Tasks

This task list is prioritized to protect pipeline correctness first, then data integrity, then non-visual SEO improvements.

Historical Context

Theme 1: Build and CI reliability foundation

Standardized the pipeline around bin/pipeline as the canonical entrypoint.
Removed deprecated wrapper scripts and aligned docs/CI to canonical commands.
Kept runtime parity checks, resume artifact checks, and deterministic CI validation as hard gates.

Theme 2: Data integrity and generation quality

Added strong data validation for uniqueness and required fields.
Normalized generated interview/video metadata to remove duplication and low-quality copy.
Kept data checks in the CI path to fail fast on structural regressions.

Theme 3: SEO/semantic policy hardening

Enforced explicit canonical semantics (/ as root resume route, /home/ as homepage route).
Added output validators for canonical/indexability and semantic/schema coverage.
Added CI artifacts for observability (seo-metadata-report, schema-coverage-report).

Theme 4: Build-time last-modified workflow

Implemented build-time last-modified generation and graduated it from experimental to default behavior.
Added verification checks to ensure rendered dateModified parity across article pages.
Established template/data contract to keep metadata generation and rendered output in sync.

Retrospective Process

Use the standard retrospective format in docs/retrospectives/index.md for each meaningful implementation cycle.
Every retrospective must explicitly capture:
- what worked
- what did not work
- what went well
- what could be better
- process improvements with owners, checkpoints, and validation methods
The next retrospective must evaluate prior improvements with status (upheld, improved, maintained, regressed, dropped) and evidence.

Critical Constraint

Root route semantics: / is the default root route and resume page; /home/ is homepage content.
Resume artifacts (/, /resume.txt, /resume.md) must render correctly on every build.
Any task affecting resume or homepage routing/canonical behavior must include automated pass/fail criteria.

Current Operating Plan

Phase 1: Configuration + Pipeline Correctness

Status: complete and stable.
Ongoing expectation: keep runtime parity and resume guardrails as blocking CI checks.

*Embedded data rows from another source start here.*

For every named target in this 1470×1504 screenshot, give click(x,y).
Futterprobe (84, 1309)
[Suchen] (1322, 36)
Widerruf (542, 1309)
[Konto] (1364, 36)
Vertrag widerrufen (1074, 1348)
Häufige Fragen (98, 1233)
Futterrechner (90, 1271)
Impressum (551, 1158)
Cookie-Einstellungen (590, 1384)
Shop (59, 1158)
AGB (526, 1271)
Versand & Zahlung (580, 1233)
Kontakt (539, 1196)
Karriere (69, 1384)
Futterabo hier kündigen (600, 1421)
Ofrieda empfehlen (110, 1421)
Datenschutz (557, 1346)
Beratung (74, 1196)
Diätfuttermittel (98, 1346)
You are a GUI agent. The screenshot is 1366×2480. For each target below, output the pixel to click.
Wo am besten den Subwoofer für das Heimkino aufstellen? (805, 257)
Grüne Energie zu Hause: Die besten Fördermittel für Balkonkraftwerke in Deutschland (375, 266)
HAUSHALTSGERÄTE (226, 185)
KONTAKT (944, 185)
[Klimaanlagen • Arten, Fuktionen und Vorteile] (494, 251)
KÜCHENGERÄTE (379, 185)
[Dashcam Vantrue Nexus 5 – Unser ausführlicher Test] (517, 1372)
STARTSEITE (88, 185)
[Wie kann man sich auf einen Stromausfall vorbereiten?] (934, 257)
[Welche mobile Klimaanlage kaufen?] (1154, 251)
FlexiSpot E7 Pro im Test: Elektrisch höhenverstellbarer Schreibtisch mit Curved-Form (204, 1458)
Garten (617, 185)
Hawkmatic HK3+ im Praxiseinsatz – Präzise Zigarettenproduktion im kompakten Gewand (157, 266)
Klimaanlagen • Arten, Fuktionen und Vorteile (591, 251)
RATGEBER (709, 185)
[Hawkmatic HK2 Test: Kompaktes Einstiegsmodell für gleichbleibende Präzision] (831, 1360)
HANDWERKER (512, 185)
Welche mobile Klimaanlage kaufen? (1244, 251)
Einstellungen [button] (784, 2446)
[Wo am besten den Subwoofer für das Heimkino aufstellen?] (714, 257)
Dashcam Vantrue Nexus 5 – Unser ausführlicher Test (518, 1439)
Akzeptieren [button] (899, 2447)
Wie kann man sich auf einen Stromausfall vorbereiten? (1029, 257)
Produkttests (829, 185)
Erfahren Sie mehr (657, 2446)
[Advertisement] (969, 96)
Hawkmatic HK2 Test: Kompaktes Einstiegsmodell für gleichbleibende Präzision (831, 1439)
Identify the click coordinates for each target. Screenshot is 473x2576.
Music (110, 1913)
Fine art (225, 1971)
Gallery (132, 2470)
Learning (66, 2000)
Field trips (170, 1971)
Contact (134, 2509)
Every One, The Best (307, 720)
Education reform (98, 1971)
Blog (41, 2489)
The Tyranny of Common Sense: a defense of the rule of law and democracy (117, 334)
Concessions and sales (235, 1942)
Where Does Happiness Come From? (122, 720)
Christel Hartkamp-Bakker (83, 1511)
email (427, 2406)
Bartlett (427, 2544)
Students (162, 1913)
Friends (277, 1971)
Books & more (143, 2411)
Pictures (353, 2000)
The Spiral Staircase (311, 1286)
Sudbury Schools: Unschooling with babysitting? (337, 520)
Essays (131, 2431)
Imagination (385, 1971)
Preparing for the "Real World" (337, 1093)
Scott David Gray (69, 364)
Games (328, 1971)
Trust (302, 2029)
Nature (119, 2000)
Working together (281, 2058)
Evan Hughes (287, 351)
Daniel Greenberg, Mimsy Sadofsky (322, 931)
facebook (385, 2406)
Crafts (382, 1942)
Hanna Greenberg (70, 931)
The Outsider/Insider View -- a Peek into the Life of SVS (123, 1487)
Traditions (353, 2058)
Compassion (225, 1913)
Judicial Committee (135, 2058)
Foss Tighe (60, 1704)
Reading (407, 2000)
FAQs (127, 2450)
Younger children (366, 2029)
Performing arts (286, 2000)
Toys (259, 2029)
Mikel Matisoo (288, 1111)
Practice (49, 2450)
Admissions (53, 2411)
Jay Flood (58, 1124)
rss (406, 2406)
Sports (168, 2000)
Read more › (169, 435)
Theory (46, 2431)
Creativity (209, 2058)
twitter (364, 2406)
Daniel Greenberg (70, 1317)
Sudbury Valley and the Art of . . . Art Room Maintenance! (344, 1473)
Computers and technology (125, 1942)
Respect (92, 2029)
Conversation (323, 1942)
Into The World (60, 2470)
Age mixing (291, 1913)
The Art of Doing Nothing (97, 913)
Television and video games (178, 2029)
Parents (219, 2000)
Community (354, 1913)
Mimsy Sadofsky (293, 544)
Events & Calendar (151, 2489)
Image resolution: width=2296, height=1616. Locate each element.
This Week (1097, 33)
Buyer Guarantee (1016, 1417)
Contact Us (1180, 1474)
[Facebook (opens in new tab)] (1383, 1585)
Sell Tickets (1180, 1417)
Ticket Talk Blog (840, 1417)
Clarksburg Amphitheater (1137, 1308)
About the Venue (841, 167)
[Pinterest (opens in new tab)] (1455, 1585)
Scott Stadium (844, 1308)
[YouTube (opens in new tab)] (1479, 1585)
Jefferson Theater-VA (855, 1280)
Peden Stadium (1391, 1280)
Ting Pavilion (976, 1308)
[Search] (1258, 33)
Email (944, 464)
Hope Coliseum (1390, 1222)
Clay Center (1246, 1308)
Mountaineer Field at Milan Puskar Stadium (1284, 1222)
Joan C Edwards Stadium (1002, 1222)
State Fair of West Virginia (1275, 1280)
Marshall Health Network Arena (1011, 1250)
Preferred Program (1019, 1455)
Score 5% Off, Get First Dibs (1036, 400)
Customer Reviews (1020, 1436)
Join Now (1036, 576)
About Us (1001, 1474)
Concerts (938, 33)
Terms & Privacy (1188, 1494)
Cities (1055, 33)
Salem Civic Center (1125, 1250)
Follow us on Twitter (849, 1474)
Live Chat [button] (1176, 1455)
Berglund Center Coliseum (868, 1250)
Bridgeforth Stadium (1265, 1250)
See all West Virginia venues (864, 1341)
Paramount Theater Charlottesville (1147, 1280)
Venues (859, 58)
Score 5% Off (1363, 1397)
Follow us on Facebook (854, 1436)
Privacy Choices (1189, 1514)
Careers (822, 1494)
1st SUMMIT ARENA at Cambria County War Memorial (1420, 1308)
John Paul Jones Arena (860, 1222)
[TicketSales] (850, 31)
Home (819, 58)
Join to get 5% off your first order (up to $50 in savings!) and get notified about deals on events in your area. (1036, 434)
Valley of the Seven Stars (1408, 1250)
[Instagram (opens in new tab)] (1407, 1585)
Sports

Phase 2: Structural Integrity of Data

Status: complete and stable.
Ongoing expectation: keep uniqueness/integrity checks in the default CI path.

Phase 3: Technical SEO Optimizations (Non-Visual)

Status: implemented, actively tuned with metric-driven follow-up.
Ongoing expectation: preserve canonical/schema contracts and artifact-based observability.

Logged Recommendations (Current)

Keep plan text synchronized with implementation in the same commit series.
Preserve sitemap-driven smoke scope and avoid reintroducing hardcoded route lists.
Keep SITEMAP_MAX_URLS=5000 unless explicit publication-scope expansion is approved.
If publication model changes, define canonical/robots policy first, then implement validation.
Keep JSON-LD required-field rules in lockstep with template/schema changes.
Keep semantic graph artifacts and documentation snapshots synchronized when schema contracts change.
Keep agent/skill usage explicit: use registered skills for CI/smoke/security tasks; add a dedicated SEO semantic skill only if repeated workflows become too custom.
Keep Playwright smoke checks bounded and observable: enforce explicit step timeouts, cap sampled sitemap routes, and always upload smoke logs as CI artifacts.

Agent/Skill Coverage

Sub-agents: not required for the current repository workflow. The existing pipeline + script boundaries are sufficient for deterministic SEO/schema hardening.
Registered skills: sufficient for current needs (gh-fix-ci, gh-address-comments, playwright, screenshot, security skills).
Gap to consider later: a dedicated SEO/semantic skill could reduce repetitive analysis steps, but this is optimization work, not a blocker.

Short-Term Backlog

Transcript Coverage Expansion
- Status: deferred (work in progress).
- Notes: transcript onboarding should continue as new source transcript files are produced; avoid blocking other metadata/SEO work on transcript completeness.
Metadata Completion at Scale (Active Candidate)
- Status: active candidate.
- Fill missing video_assets fields (description, topic) in prioritized batches.
- Fill missing interviews topic values where conference/community context is known.
- Keep topic/description conventions consistent with canonical slugs and transcript-derived phrasing.
SEO Metadata Quality Cleanup
- Status: implemented (2026-02-12 pass), monitor and tune.
- Added global head-level title/description normalization for minimum and maximum lengths.
- Improved generated interview/video metadata copy to avoid thin descriptions and low-information titles.
- Ongoing: monitor tmp/seo-metadata-report.json for regressions as new content lands.
Data Model Documentation Alignment
- Status: implemented, keep synchronized.
- Update docs to reflect per-file transcripts in _data/transcripts/*.yml as canonical transcript storage.
- Clarify _data/transcripts.yml is legacy/placeholder and not the active content source.
- Keep docs synchronized with generators/templates in the same commit series.
Structured Data Object Model Expansion
- Status: implemented (first complete pass), monitor and tune.
- Interview schema now encodes richer entity relationships (Interview, Person, Event, Organization, linked VideoObject).
- Resume schema now enforces Person + Occupation + career ItemList consistency for ATS/search use.
- Added semantic graph snapshot docs workflow (./bin/pipeline semantic-snapshot) for reviewability.
Ongoing Maintenance
- Status: continuous.
- Continue periodic validator hardening only where reports indicate drift.
- Keep command/documentation grammar aligned to bin/pipeline subcommands.
- Track retrospective follow-through as first-class process work, not post-hoc cleanup.